Face à une volonté croissante, de la part de la justice et de l’administration centrale Française, de lutter contre les fraudes fiscales, la loi Sapin 2 a introduit un mécanisme innovant en droit pénal Français : la Convention Judiciaire d’Intérêt Public (« CJIP »).

En effet, la loi relative à la transparence, à la lutte contre la corruption et à la modernisation de la vie économique de 2016 a mis en place une procédure spéciale permettant, au procureur de la République, de conclure une convention judiciaire d’intérêt public avec une personne morale mise en cause pour des faits d’atteintes à la probité. Cette mesure alternative aux poursuites a, pour principal effet, d’éteindre l’action publique si la personne morale mise en cause exécute les obligations auxquelles elle s’est engagée dans la convention.

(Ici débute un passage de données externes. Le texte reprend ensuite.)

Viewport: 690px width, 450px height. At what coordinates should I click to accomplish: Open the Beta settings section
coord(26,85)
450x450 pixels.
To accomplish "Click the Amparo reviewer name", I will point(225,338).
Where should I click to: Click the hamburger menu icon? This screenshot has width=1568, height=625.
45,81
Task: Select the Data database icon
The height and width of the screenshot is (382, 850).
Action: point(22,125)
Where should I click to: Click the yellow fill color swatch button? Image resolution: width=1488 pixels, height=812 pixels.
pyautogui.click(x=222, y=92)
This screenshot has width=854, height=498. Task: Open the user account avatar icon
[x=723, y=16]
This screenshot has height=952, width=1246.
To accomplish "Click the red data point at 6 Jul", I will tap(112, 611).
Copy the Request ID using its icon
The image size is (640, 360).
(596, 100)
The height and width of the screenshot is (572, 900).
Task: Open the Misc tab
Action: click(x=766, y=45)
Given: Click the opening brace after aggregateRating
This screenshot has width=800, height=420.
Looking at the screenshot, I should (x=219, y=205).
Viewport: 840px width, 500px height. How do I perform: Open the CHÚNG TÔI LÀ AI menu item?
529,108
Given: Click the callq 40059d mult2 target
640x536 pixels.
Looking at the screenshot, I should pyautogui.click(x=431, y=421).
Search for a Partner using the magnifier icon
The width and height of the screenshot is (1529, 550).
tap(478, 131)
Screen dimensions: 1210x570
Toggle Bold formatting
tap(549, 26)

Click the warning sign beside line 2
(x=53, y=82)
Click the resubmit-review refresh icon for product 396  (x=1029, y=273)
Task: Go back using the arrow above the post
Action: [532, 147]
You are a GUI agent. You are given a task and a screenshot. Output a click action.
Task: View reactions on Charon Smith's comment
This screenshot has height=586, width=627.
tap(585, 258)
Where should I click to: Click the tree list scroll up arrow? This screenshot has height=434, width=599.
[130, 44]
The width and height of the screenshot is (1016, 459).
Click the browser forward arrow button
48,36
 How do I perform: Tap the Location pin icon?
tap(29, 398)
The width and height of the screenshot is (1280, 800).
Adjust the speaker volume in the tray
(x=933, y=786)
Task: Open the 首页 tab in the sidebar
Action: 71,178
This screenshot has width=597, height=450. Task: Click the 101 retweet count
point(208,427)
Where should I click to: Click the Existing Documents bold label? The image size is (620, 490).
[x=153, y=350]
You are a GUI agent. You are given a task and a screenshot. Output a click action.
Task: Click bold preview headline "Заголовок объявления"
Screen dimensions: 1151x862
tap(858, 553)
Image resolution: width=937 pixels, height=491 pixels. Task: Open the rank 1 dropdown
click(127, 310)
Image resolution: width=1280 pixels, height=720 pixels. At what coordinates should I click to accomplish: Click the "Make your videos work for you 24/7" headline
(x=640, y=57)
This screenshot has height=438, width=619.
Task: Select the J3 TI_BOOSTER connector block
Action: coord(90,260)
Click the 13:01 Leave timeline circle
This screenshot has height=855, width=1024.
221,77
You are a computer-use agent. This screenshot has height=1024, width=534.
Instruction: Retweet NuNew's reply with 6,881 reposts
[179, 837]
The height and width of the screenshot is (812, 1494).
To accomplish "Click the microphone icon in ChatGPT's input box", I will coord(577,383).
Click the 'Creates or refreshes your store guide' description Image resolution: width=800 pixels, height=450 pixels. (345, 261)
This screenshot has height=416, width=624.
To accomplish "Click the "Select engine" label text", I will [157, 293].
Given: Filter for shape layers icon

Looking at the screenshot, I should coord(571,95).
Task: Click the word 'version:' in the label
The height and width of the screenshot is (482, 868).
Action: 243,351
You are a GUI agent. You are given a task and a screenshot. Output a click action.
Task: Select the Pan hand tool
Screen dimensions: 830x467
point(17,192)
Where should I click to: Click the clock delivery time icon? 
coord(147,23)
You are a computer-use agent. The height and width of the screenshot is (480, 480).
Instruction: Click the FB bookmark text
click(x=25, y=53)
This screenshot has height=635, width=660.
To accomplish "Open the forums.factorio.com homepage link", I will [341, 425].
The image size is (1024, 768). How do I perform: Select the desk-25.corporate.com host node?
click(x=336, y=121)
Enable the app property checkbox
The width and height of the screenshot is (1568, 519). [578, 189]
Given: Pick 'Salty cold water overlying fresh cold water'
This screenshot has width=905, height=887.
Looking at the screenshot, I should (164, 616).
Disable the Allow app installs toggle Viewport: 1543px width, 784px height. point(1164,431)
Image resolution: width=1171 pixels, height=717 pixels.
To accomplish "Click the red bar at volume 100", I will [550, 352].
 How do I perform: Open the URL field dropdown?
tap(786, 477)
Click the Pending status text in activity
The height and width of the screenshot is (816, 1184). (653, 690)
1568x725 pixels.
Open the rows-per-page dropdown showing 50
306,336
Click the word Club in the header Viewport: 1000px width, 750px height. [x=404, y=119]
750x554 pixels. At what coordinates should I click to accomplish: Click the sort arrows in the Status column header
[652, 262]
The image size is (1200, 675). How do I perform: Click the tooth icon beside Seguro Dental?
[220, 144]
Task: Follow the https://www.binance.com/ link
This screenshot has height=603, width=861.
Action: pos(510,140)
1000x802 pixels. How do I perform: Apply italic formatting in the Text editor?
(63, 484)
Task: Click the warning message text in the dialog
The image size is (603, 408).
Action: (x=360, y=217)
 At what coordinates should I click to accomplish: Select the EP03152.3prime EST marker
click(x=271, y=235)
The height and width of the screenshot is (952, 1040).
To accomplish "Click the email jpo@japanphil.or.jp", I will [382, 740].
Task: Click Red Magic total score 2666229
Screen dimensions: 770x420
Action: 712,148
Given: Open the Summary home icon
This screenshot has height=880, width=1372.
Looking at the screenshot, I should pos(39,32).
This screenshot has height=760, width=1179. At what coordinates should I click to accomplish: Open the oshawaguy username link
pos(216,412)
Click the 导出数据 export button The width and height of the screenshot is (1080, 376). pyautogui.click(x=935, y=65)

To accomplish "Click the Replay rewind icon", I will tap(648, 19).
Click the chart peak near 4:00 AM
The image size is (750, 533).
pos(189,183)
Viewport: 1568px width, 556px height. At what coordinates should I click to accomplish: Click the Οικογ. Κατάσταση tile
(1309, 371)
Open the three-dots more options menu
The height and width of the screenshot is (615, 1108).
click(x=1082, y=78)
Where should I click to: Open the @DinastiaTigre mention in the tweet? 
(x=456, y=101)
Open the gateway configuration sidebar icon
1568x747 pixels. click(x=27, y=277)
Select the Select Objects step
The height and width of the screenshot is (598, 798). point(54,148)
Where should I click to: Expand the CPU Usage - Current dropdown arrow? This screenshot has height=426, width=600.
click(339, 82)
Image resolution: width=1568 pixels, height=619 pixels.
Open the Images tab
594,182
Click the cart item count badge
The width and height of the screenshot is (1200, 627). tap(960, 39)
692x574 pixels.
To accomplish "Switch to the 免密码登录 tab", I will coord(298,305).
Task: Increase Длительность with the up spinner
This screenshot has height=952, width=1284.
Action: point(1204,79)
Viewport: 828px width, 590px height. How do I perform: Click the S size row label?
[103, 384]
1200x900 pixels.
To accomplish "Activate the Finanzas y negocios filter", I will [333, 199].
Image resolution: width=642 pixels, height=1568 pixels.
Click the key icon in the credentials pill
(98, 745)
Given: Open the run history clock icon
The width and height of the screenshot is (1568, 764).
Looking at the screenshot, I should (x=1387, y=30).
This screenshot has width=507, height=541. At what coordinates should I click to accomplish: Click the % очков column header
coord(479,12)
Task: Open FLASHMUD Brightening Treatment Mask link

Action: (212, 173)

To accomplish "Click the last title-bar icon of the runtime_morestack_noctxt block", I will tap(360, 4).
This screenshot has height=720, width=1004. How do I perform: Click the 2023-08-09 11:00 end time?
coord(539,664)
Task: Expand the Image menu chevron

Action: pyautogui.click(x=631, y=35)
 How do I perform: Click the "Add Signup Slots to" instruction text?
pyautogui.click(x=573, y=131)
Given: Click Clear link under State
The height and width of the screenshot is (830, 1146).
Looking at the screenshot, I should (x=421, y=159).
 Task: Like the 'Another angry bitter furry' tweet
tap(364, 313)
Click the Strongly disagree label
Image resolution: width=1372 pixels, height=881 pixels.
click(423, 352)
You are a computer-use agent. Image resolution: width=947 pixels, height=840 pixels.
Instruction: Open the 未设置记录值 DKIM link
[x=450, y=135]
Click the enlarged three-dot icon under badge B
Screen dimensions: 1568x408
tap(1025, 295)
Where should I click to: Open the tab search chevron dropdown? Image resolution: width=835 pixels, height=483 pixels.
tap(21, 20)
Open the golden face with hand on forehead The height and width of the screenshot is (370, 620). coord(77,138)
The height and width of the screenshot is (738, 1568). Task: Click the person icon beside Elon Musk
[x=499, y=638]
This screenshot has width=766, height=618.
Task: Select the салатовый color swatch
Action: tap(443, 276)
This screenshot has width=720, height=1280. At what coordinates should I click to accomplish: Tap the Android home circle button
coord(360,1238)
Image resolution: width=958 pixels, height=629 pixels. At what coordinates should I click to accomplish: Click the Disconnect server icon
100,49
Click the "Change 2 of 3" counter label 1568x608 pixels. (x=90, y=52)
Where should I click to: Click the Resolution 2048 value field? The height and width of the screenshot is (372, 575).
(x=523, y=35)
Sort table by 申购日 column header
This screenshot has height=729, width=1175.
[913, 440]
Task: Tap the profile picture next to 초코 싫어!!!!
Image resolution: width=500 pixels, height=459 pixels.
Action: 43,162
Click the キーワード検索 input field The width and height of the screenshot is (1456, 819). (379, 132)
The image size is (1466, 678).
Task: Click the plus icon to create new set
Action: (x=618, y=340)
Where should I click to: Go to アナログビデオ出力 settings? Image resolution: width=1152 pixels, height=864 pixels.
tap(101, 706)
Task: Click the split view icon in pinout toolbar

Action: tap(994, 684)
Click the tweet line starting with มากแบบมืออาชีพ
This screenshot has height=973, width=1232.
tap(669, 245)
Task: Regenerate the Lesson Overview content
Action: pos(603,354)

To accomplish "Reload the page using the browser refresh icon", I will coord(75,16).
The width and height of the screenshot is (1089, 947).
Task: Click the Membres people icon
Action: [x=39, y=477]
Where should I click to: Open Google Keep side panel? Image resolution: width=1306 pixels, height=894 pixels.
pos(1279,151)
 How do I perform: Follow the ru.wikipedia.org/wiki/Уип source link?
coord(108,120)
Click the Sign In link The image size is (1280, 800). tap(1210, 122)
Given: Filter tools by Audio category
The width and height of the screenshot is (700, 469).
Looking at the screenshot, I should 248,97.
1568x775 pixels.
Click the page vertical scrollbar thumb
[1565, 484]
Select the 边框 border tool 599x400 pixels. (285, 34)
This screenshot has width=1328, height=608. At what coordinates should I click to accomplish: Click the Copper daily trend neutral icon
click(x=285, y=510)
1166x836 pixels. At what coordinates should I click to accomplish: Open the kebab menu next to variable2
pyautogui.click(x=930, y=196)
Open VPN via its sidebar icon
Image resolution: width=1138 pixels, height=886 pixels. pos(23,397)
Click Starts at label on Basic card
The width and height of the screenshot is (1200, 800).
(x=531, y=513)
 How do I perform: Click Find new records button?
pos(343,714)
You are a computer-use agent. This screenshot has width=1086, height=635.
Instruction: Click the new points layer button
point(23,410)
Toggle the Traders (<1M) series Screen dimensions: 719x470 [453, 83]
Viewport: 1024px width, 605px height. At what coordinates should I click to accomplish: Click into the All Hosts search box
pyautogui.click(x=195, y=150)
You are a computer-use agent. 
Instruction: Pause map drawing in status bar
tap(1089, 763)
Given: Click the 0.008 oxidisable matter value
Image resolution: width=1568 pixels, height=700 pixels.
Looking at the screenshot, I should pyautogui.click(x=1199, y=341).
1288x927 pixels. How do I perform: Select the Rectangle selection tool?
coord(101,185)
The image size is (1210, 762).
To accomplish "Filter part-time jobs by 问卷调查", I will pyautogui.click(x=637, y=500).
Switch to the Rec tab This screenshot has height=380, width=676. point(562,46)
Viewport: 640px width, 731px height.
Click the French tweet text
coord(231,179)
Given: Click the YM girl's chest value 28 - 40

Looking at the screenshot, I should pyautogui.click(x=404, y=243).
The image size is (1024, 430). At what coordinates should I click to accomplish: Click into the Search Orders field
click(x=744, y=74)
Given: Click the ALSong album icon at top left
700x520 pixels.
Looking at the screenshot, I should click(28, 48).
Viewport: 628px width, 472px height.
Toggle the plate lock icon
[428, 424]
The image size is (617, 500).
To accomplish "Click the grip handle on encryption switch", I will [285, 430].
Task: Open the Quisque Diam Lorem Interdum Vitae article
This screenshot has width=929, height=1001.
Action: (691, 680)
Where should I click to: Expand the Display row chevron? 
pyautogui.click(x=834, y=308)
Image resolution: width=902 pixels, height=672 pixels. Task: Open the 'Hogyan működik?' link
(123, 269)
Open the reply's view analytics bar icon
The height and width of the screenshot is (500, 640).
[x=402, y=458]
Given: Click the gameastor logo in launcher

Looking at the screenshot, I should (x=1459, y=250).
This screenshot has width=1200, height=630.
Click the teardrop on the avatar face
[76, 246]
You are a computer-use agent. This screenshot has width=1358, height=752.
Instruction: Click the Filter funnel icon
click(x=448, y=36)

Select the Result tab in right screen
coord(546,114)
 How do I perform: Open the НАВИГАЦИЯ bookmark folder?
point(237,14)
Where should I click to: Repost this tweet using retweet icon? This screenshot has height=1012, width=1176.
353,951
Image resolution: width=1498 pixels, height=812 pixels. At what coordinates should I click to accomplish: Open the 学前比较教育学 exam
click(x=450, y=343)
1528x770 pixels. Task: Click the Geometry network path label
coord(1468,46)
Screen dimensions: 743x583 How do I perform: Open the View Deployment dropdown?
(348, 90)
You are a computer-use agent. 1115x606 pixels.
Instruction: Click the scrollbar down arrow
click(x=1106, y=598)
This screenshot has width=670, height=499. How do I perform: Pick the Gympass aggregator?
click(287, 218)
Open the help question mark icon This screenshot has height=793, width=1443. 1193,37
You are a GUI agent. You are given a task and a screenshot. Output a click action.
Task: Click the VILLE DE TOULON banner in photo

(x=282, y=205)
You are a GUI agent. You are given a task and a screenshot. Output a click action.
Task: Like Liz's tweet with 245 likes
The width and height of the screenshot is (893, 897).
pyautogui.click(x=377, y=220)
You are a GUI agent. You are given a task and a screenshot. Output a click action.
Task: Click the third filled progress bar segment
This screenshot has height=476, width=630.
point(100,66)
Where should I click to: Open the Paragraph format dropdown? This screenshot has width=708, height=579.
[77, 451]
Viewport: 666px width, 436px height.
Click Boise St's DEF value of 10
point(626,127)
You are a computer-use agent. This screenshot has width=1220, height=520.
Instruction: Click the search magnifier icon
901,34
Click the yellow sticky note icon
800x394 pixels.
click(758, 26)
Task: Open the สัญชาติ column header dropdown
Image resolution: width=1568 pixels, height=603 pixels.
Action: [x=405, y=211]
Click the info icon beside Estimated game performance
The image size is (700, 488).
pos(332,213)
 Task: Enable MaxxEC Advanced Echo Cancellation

A la lumière de la ligne directrice de l’agence française anticorruption, la finalité d’une telle procédure est claire : éviter d’être confronté au juge et aux sanctions éventuellement incertaines en s’acquittant d’une amende d’intérêt public. Etant assimilable à une sorte de transaction pénale, inspirée du système américain, une telle procédure introduit en droit Français, amène une part d’ombre en la matière. En effet, offrir la possibilité d’écarter l’office du juge et de mettre fin à l’action publique moyennant une amende, semble complètement contraire à la procédure pénale ordinaire.

Déjà utilisée dans plus d’une dizaine d’affaires, la convention judiciaire d’intérêt public est-elle un moyen de négocier son innocence ?

 

Une procédure originale en droit pénal français

Pour éclairer cette procédure particulière de la matière pénale et déterminer si elle permet réellement d’acheter son innocence, il advient de s’interroger, dans un premier temps, sur ses caractéristiques : ce sont les articles 41-1-2 et 180-2 du code de procédure pénale qui disposent de la convention judiciaire d’intérêt public.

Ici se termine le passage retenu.